Boleh jadi, karena itu pula, Di Bawah Bendera Revolusi jilid I menjadi karya Soekarno yang paling populer. Buku ini diterbitkan pertama kali oleh sebuah panitia penerbitan resmi dari Departemen Penerangan yang dipimpin Mualiff Nasution, 17 Agustus 1959. Tebal 650 halaman, berisi 61 tulisan Soekarno antara 1926 dan 1941.
Menurut Asvi, butuh lima tahun bagi panitia itu untuk bekerja mengumpulkan tulisan yang tersebar di mana-mana. Semuanya masih dalam ejaan lama.
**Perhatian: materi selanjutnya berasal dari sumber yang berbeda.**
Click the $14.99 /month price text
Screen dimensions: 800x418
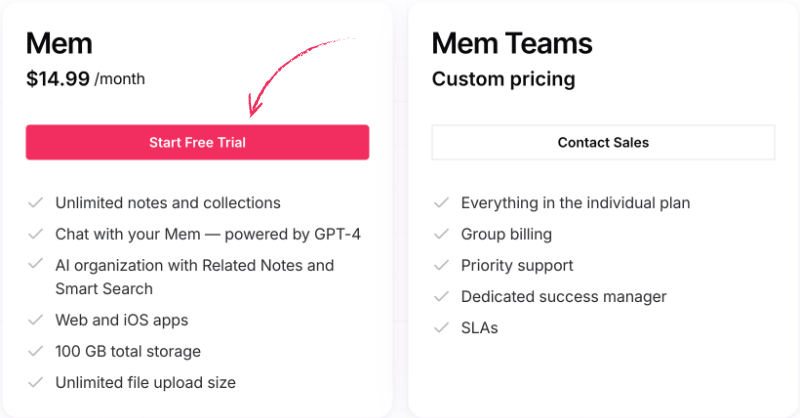(86, 79)
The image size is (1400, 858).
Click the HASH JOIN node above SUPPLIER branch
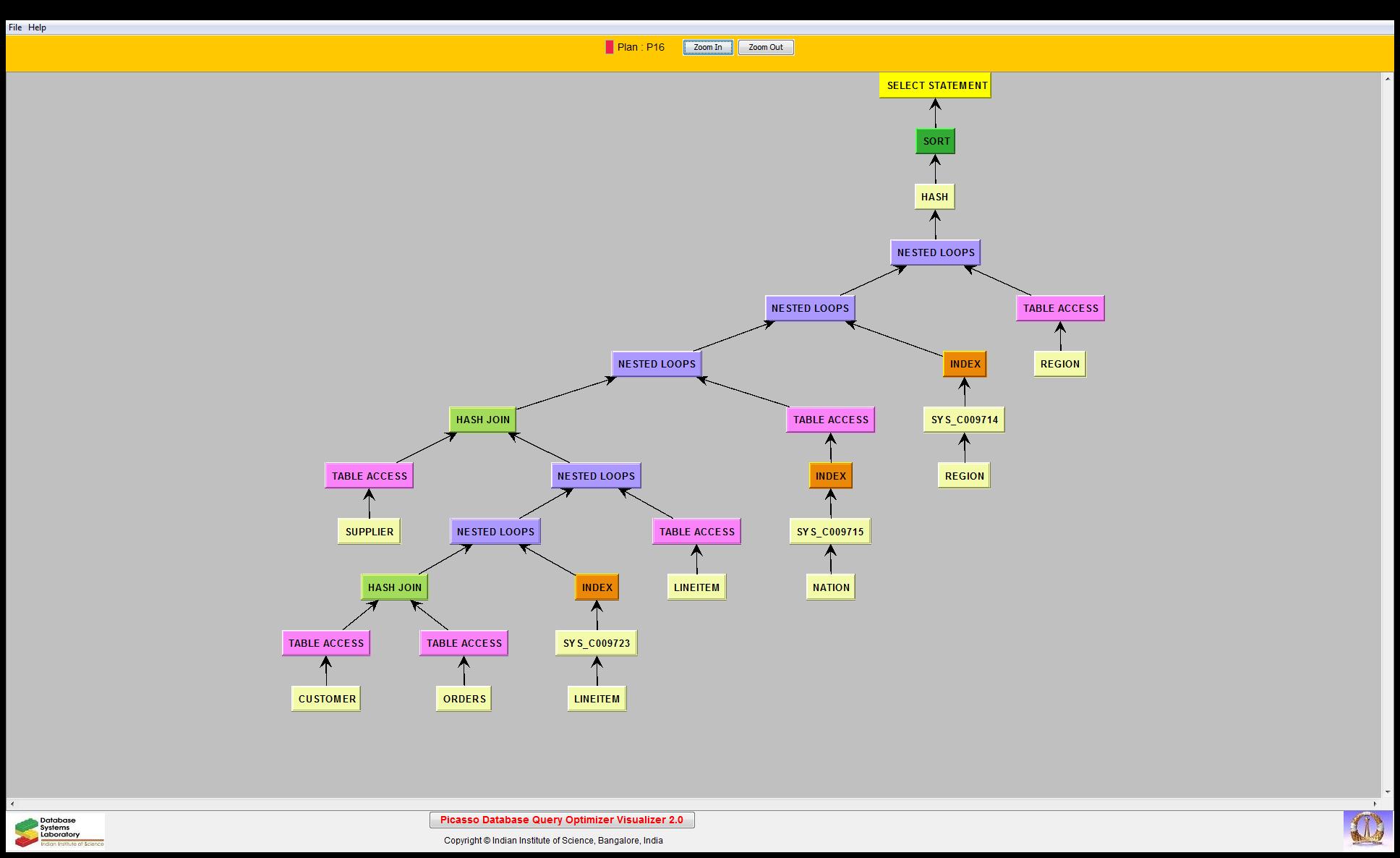pos(482,420)
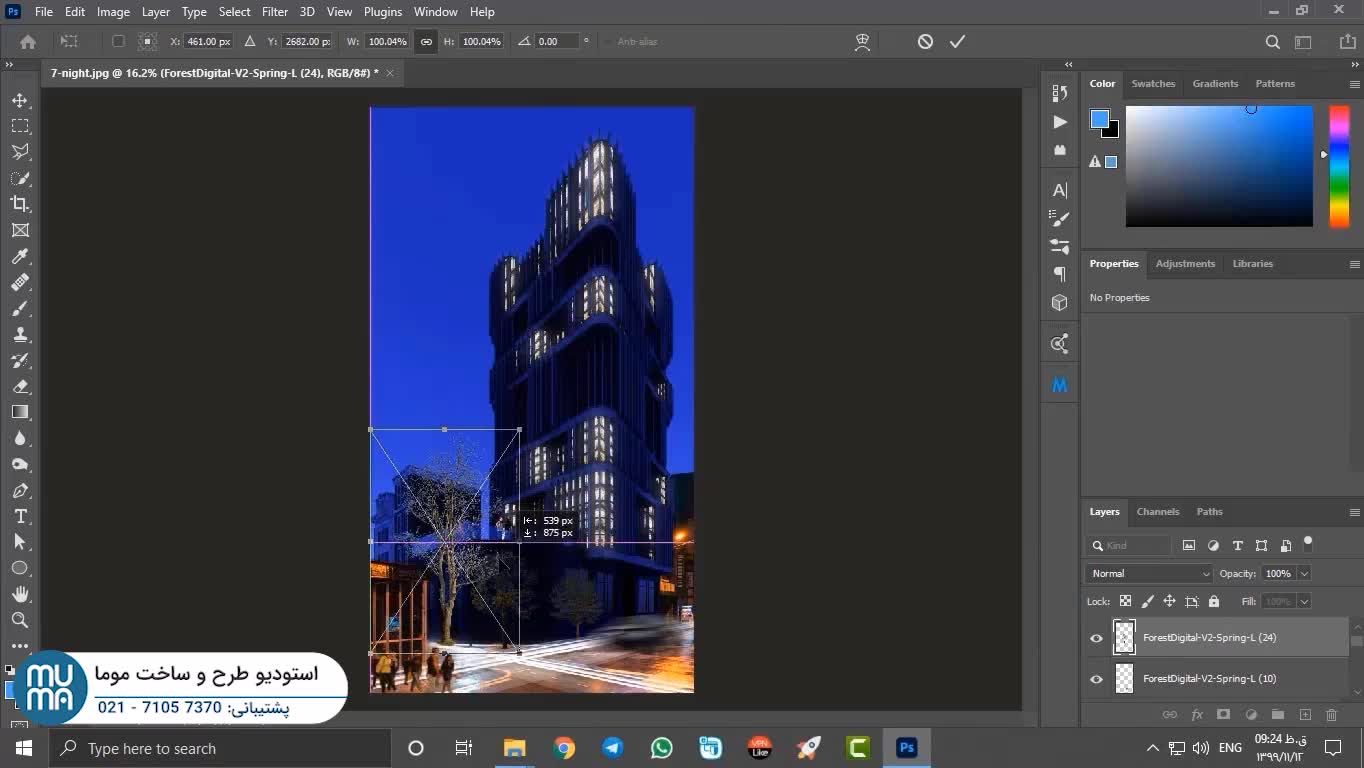Click the foreground color swatch
The image size is (1364, 768).
click(1099, 119)
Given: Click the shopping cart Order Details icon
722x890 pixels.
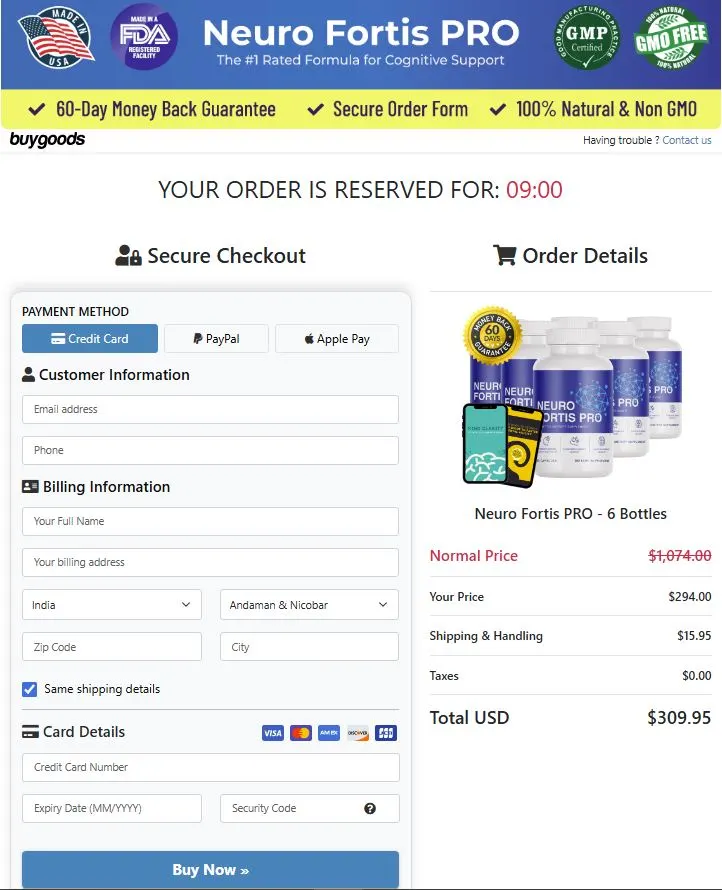Looking at the screenshot, I should pos(504,255).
Kabarnya, Soekarno sendiri yang membubuhkan judul, Di Bawah Bendera Revolusi. Soekarno pula yang menggandeng Tjio Wie Tjay alias Haji Masagung, pengusaha Toko Buku Gunung Agung, sebagai penerbit dan penyalur.
Pada 1963, buku monumental ini dicetak ulang. Hanya dalam waktu dua minggu edisi pertama terjual habis. Pada 1965, buku itu dicetak yang keempat kalinya. Dan pada 2005, penerbitan buku itu dilakukan anak-anak Soekarno melalui Yayasan Bung Karno. -Yayasan ini kini bertempat di Gedung Pola, dekat tugu Proklamasi Jakarta Pusat, terdapat stan toko buku kecil disana yang melayani penjualan buku terbitan ulang Karya Bung Karno- (*tambahan dan saya: pen).
Aktivis Gerakan Mahasiswa Nasional Indonesia era 1960 di Bandung, Siswono Yudohusodo dan Suko Sudarso, mengakui buku itu menjadi buku bacaan wajib bagi anak-anak muda masa itu. Suko mengaku mengagumi buku itu karena pemikiran Soekarno yang jauh ke depan. Suko menyebut tulisan yang digandrunginya dalam buku itu adalah artikel Soekarno di Suluh Indonesia, “Nasionalisme, Islamisme dan Marxisme”. Tulisan ini sempat diterjemahkan dalam bahasa Inggris dan diterbitkan Universitas Cornell dengan pengantar Ruth Mcvey.